### [Problem details]
Quote the source records below word for word, from the first line through the line containing "(1038, 172)", including that line.

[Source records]
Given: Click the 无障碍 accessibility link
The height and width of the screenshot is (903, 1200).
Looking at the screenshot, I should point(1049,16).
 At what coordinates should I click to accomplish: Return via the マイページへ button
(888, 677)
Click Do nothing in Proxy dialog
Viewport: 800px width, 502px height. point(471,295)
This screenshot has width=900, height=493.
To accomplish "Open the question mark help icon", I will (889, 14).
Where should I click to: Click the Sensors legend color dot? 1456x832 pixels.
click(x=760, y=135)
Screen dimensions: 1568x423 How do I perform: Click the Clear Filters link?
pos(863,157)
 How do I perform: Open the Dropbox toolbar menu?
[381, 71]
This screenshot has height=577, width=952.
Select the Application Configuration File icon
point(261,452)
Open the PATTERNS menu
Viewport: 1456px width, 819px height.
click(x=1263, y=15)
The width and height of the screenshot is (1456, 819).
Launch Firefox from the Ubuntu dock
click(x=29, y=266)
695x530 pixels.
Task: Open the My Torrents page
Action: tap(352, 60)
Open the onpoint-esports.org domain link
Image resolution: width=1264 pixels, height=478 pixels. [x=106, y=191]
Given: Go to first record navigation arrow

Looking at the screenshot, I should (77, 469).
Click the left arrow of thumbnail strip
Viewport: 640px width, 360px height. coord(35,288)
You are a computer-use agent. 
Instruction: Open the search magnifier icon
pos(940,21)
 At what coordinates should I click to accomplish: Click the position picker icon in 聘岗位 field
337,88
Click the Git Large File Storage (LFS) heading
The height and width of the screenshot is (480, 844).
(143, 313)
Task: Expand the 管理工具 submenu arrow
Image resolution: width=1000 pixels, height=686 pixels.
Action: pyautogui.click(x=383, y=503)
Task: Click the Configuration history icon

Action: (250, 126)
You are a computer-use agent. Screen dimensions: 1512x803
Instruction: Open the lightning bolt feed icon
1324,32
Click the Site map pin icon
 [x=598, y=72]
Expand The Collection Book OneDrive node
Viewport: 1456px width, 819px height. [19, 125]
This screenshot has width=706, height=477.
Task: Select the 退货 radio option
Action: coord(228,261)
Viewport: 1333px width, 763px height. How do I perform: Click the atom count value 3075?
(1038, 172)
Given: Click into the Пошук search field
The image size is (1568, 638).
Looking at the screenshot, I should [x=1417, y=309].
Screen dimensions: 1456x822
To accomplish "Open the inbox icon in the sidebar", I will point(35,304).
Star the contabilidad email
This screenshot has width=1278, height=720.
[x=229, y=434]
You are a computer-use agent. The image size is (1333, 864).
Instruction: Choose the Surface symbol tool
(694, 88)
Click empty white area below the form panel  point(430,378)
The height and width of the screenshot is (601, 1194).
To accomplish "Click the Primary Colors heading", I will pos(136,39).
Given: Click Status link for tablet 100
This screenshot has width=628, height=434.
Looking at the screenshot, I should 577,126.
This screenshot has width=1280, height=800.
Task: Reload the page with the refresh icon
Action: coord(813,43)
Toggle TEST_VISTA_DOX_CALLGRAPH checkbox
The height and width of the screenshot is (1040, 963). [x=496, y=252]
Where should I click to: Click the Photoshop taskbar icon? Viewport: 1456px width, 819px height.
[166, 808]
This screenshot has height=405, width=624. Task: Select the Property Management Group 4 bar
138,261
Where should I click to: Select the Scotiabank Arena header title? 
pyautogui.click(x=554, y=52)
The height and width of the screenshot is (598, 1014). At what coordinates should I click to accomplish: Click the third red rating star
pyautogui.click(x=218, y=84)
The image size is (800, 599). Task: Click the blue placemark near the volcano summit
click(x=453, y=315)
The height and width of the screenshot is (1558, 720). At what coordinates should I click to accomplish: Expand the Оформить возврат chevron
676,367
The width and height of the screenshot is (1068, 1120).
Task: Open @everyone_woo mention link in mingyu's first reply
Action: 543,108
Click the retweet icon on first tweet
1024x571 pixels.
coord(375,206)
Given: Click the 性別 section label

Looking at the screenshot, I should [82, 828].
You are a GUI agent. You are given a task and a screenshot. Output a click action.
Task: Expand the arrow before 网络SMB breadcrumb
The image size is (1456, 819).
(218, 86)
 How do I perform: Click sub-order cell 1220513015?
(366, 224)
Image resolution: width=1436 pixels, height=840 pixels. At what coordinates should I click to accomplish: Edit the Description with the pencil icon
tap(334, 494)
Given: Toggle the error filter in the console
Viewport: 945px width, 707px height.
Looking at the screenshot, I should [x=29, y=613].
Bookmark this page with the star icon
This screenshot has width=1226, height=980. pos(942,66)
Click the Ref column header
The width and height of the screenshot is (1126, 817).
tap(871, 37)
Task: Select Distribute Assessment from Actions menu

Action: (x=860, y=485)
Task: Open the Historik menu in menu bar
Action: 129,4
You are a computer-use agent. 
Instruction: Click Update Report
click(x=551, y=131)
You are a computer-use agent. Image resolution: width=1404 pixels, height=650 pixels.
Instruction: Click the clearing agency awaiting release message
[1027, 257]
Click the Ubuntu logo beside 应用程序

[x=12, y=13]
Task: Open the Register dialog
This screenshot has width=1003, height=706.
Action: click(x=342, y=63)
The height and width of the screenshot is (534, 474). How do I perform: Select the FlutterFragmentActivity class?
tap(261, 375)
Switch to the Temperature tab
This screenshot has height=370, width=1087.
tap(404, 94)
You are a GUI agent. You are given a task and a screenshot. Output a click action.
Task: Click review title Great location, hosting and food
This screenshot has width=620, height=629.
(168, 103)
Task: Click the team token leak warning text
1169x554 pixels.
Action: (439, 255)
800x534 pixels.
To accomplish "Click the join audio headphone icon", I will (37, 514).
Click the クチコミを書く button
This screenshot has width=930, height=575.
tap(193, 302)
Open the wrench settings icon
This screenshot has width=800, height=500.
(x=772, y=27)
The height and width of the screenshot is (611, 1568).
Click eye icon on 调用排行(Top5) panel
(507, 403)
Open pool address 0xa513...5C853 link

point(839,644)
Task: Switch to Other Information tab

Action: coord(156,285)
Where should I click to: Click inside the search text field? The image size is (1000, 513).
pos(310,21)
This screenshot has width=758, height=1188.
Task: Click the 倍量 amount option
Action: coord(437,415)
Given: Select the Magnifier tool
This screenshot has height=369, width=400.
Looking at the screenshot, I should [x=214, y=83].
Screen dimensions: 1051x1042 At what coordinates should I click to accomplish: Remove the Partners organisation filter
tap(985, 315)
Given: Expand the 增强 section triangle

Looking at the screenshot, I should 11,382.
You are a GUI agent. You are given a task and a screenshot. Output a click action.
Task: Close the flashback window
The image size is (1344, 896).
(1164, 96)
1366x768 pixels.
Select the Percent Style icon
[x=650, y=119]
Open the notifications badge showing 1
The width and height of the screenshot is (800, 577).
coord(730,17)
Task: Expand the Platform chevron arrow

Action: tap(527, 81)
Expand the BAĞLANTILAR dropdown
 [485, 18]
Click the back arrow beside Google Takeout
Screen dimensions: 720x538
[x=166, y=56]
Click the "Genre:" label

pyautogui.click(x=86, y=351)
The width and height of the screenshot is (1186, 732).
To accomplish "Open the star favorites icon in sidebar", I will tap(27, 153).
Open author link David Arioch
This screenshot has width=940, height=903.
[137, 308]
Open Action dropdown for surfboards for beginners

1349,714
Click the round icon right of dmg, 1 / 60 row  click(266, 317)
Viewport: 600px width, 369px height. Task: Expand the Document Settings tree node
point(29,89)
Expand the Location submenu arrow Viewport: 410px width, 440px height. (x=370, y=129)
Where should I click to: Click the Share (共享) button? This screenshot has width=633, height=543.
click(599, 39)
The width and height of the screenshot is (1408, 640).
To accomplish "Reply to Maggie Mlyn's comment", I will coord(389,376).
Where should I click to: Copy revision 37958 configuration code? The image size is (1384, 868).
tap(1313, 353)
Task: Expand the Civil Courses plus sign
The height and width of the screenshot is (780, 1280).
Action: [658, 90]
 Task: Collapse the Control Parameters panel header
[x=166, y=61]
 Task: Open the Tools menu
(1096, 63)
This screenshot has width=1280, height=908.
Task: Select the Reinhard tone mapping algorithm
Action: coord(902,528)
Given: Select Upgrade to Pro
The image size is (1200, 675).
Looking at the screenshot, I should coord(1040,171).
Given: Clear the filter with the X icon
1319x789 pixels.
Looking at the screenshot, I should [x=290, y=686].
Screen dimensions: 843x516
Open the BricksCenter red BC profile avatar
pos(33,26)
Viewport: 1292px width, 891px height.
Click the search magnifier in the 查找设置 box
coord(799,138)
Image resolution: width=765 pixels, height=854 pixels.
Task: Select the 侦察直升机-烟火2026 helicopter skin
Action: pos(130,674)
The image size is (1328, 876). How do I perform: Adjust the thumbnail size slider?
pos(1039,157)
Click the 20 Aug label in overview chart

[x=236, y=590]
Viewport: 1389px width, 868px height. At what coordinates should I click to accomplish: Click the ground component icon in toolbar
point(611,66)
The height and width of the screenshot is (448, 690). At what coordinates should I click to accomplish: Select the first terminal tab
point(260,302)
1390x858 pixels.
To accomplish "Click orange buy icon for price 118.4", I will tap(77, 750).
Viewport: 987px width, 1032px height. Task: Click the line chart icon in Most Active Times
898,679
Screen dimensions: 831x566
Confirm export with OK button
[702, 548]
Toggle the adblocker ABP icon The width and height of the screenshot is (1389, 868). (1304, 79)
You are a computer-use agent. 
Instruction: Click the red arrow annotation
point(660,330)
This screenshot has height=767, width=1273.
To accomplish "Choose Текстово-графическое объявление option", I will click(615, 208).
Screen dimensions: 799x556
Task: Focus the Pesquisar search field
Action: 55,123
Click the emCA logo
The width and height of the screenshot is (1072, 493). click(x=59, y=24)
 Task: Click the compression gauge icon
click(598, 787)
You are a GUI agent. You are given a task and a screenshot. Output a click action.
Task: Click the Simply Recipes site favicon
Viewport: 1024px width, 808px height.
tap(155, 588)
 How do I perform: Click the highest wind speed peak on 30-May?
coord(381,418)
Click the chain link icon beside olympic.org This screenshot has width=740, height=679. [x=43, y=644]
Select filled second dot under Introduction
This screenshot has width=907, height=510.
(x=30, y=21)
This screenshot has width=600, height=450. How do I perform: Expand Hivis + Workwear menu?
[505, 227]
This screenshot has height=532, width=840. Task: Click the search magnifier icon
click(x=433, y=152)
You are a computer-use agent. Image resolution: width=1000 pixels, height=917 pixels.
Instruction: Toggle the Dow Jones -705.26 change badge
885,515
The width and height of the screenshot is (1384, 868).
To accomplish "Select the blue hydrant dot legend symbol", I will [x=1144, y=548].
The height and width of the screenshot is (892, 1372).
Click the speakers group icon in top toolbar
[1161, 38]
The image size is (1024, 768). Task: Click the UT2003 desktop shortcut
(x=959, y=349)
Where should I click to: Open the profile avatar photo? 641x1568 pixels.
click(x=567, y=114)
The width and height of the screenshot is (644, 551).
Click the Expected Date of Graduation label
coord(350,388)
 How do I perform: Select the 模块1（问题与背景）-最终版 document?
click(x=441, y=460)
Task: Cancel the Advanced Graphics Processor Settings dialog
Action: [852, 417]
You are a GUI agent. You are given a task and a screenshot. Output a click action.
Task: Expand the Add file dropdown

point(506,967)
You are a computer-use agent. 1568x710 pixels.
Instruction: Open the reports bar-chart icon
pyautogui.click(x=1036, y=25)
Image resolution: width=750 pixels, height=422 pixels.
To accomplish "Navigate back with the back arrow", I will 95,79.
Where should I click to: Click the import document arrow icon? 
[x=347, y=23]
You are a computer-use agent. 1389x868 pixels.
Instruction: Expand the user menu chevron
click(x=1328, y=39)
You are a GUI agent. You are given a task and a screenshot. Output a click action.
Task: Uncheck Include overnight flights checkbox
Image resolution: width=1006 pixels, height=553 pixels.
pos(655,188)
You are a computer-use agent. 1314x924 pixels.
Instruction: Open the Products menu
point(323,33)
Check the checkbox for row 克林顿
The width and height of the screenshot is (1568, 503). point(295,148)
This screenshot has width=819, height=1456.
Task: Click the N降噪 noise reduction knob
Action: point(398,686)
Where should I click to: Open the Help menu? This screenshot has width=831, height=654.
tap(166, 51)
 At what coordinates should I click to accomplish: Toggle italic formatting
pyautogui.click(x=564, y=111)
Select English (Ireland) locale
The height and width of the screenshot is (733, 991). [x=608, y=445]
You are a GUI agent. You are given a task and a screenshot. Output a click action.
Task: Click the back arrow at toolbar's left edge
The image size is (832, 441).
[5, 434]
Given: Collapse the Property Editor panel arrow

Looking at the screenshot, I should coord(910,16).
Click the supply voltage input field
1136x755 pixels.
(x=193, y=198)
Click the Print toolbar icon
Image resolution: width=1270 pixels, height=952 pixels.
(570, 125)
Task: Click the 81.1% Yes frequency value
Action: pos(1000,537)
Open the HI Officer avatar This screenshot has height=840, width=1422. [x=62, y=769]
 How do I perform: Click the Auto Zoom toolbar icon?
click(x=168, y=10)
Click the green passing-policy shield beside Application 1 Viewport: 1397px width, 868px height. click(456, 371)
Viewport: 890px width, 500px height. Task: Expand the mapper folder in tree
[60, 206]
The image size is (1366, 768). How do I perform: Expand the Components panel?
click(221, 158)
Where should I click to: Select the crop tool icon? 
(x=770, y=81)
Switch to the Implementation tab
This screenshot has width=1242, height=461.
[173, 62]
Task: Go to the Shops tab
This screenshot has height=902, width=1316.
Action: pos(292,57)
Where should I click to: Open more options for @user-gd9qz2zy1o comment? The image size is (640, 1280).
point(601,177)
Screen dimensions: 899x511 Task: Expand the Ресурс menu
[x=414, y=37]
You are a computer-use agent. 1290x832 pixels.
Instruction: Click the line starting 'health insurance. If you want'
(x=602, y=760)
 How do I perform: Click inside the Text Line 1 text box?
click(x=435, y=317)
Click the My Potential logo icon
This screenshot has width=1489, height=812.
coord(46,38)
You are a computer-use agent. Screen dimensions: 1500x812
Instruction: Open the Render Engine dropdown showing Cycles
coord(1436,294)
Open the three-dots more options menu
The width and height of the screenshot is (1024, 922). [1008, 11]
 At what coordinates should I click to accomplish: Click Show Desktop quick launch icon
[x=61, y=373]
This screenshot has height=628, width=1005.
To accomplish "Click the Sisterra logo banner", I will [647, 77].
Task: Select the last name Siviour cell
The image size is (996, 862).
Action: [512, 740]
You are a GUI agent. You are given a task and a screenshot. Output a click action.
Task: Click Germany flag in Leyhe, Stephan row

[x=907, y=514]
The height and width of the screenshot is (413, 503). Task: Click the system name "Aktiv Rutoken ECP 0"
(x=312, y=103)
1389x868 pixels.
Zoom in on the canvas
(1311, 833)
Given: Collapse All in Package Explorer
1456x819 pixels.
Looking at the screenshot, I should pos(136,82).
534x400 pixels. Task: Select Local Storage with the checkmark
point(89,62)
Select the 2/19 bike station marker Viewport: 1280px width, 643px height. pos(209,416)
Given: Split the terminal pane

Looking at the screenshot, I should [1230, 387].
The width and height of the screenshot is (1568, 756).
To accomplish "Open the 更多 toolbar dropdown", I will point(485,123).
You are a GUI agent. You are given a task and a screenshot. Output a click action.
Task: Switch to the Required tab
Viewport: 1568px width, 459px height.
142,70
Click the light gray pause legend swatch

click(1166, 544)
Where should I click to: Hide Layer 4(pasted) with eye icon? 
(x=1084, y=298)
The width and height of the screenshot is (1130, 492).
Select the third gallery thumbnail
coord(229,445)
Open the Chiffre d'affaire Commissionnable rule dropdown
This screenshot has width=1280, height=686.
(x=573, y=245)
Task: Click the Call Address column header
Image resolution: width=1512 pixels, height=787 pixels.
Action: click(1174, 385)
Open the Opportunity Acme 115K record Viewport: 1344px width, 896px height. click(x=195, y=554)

### [Response to the task]
Given: Click the 无障碍 accessibility link
The height and width of the screenshot is (903, 1200).
Looking at the screenshot, I should point(1049,16).
 At what coordinates should I click to accomplish: Return via the マイページへ button
(888, 677)
Click Do nothing in Proxy dialog
Viewport: 800px width, 502px height. point(471,295)
This screenshot has width=900, height=493.
To accomplish "Open the question mark help icon", I will (889, 14).
Where should I click to: Click the Sensors legend color dot? 1456x832 pixels.
click(x=760, y=135)
Screen dimensions: 1568x423 How do I perform: Click the Clear Filters link?
pos(863,157)
 How do I perform: Open the Dropbox toolbar menu?
[381, 71]
This screenshot has height=577, width=952.
Select the Application Configuration File icon
point(261,452)
Open the PATTERNS menu
Viewport: 1456px width, 819px height.
click(x=1263, y=15)
The width and height of the screenshot is (1456, 819).
Launch Firefox from the Ubuntu dock
click(x=29, y=266)
695x530 pixels.
Task: Open the My Torrents page
Action: tap(352, 60)
Open the onpoint-esports.org domain link
Image resolution: width=1264 pixels, height=478 pixels. [x=106, y=191]
Given: Go to first record navigation arrow

Looking at the screenshot, I should (77, 469).
Click the left arrow of thumbnail strip
Viewport: 640px width, 360px height. coord(35,288)
You are a computer-use agent. 
Instruction: Open the search magnifier icon
pos(940,21)
 At what coordinates should I click to accomplish: Click the position picker icon in 聘岗位 field
337,88
Click the Git Large File Storage (LFS) heading
The height and width of the screenshot is (480, 844).
(143, 313)
Task: Expand the 管理工具 submenu arrow
Image resolution: width=1000 pixels, height=686 pixels.
Action: pyautogui.click(x=383, y=503)
Task: Click the Configuration history icon

Action: (250, 126)
You are a computer-use agent. Screen dimensions: 1512x803
Instruction: Open the lightning bolt feed icon
1324,32
Click the Site map pin icon
 [x=598, y=72]
Expand The Collection Book OneDrive node
Viewport: 1456px width, 819px height. [19, 125]
This screenshot has width=706, height=477.
Task: Select the 退货 radio option
Action: coord(228,261)
Viewport: 1333px width, 763px height. How do I perform: Click the atom count value 3075?
(1038, 172)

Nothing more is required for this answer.